The Managing General Partner, subject to the supervision of the Individual
General Partners, has authority to provide, or arrange for the provision of,
management services in connection with the venture capital investments of the
Partnership. The general partner of the Managing General Partner is Merrill
Lynch Venture Capital Inc. (the "Management Company"). The Management Company is
an indirect subsidiary of Merrill Lynch & Co., Inc. ("ML & Co.").
Individual General Partners
- ---------------------------
Dr. Steward S. Flaschen (1)
592 Weed Street
New Canaan, Connecticut 06840
Age 73
Individual General Partner since 1987
Units of the Partnership beneficially owned as of March 15, 2000 - None (3)
President of Flaschen & Davies, a management consulting firm, since
1986; Corporate Senior Vice President and member of the Management
Policy Board of ITT Corporation from 1982 to 1986 and General Technical
Director from 1969 to 1986; Chairman of Telco Systems Inc. from 1990 to
1998; Chairman of TranSwitch Corp. from 1989 to present; Director of
Sipex Corp. from 1996 to present.
Jerome Jacobson (1)
4200 Massachusetts Avenue, N.W.
Washington, D.C. 20016
Age 78
Individual General Partner since 1987
Units of the Partnership beneficially owned as of March 15, 2000 - None (3)
President of Economic Studies Inc., an economic consulting firm, since
1984.
William M. Kelly (1)
500 Fifth Ave, 50th Floor
New York, New York 10110
Age 56
Individual General Partner since 1991
Units of the Partnership beneficially owned as of March 15, 2000 - None (3)
Managing Associate of Lingold Associates, since 1980; Vice President of
National Aviation and Technology Company, a registered investment
company, from 1977 to 1980; Director of First Eagle Fund of America
since 1998, First Eagle International Fund from 1994 to present, First
Eagle Sogen Funds from 1999 to present.
Kevin K. Albert (2)
World Financial Center
North Tower, 26th Floor
New York, New York 10281-1326
Age 47
Individual General Partner since 1990
Units of the Partnership beneficially owned as of March 15, 2000 - None (3)
Director and President of the Management Company; Managing Director of
Merrill Lynch Investment Banking Division ("MLIBK") since 1988.
(1) Independent General Partner and member of the Audit Committee.
(2) Interested person of the Partnership as defined by the 1940 Act.
(3) Messrs.

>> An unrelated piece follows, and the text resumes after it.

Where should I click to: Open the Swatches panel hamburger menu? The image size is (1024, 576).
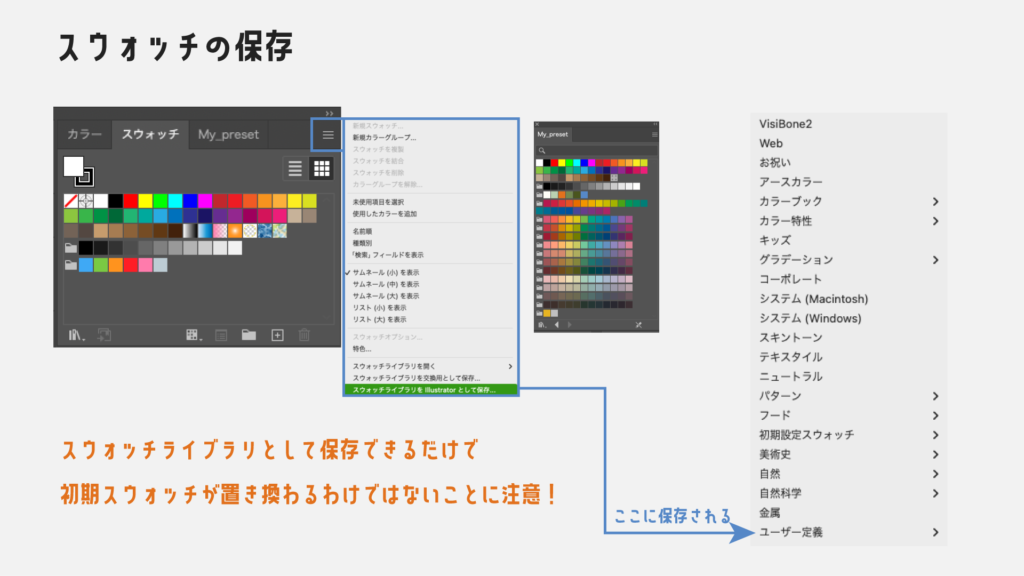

Flaschen and Jacobson have each contributed $1,000 to the
capital of the Partnership. Messrs. Kelly and Albert succeeded to the interest
of prior Individual General Partners who each contributed $1,000 to the capital
of the Partnership.
The Management Company
Merrill Lynch Venture Capital Inc. (the "Management Company") serves as the
Partnership's management company and performs, or arranges for the performance
of, the management and administrative services necessary for the operations of
the Partnership pursuant to a management agreement dated May 23, 1991 (the
"Management Agreement"). The Management Company has served as the management
company for the Partnership since the Partnership commenced operations in 1987.

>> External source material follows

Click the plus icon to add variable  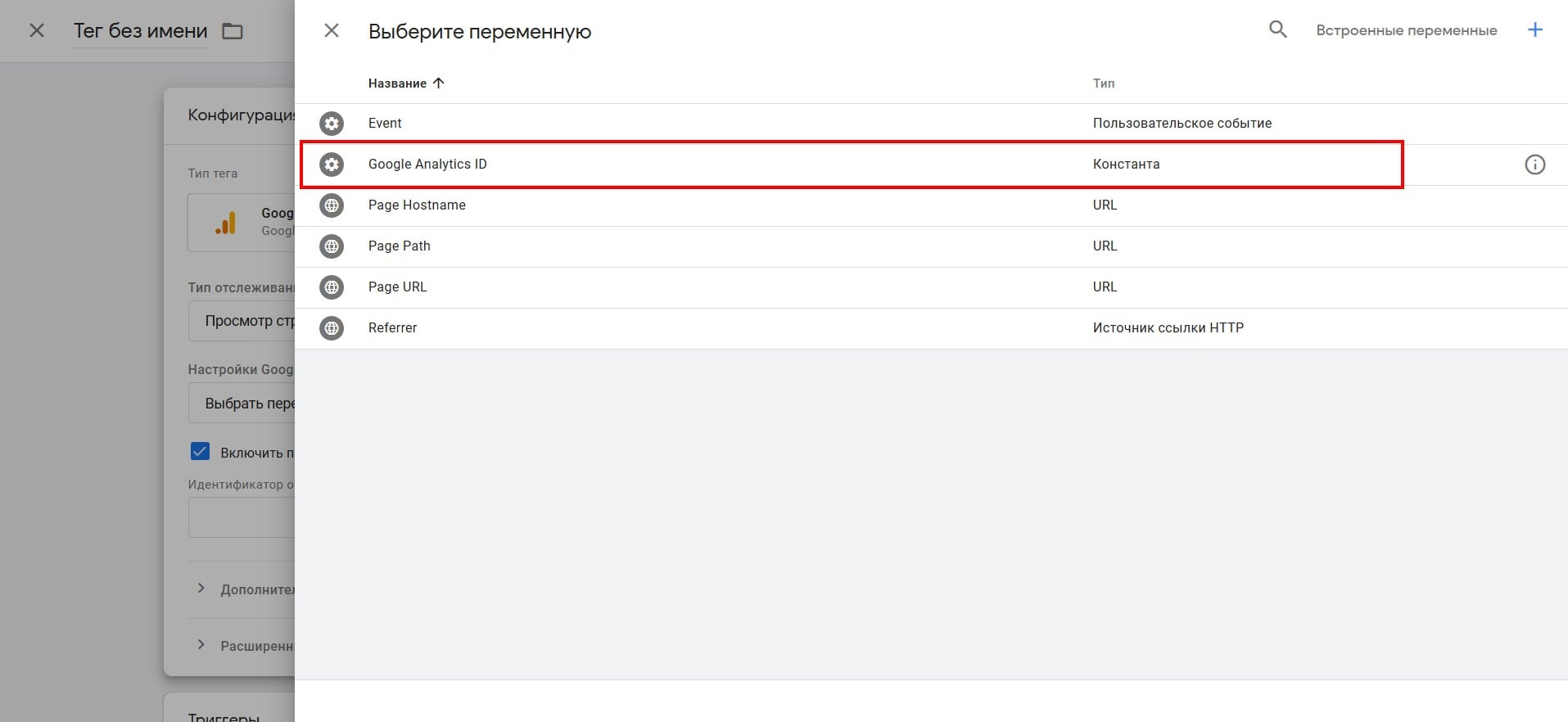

The Management Company is a wholly-owned subsidiary of ML Leasing Equipment
Corp., which is an indirect subsidiary of Merrill Lynch & Co., Inc. The
Management Company, which was incorporated under Delaware law on January 25,
1982, maintains its principal office at North Tower, World Financial Center, New
York, New York 10281-1326.
On May 23, 1991, the limited partners of the Partnership approved a
sub-management agreement among the Partnership, the Management Company, the
Managing General Partner and DLJ Capital Management Corporation (the
"Sub-Manager"). Under the terms of such sub-management agreement, the
Sub-Manager agreed to provide, subject to the supervision of the Managing
General Partner, the Management Company and the Individual General Partners,
certain of the management services previously provided by the Management
Company. Due to certain transactions involving The Equitable Companies
Incorporated, the indirect parent of the Sub-Manager, a substantially similar
sub-management agreement (the "Sub-Management Agreement") was approved by the
limited partners of the Partnership at their 1992 annual meeting held on May 26,
1992.
The Management Company has arranged for Palmeri Fund Administrators, Inc.,
an independent administrative services company, to provide administrative
services to the Partnership. Fees for such services are paid directly by the
Management Company.
The following table sets forth information concerning the directors of the
Management Company and the executive officers of the Management Company involved
with the Partnership. Information concerning Kevin K. Albert, Director and
President of the Management Company, is set forth under "General Partners -
Individual General Partners". The address of Mr. Caruso, Mr. Giobbe and Mr.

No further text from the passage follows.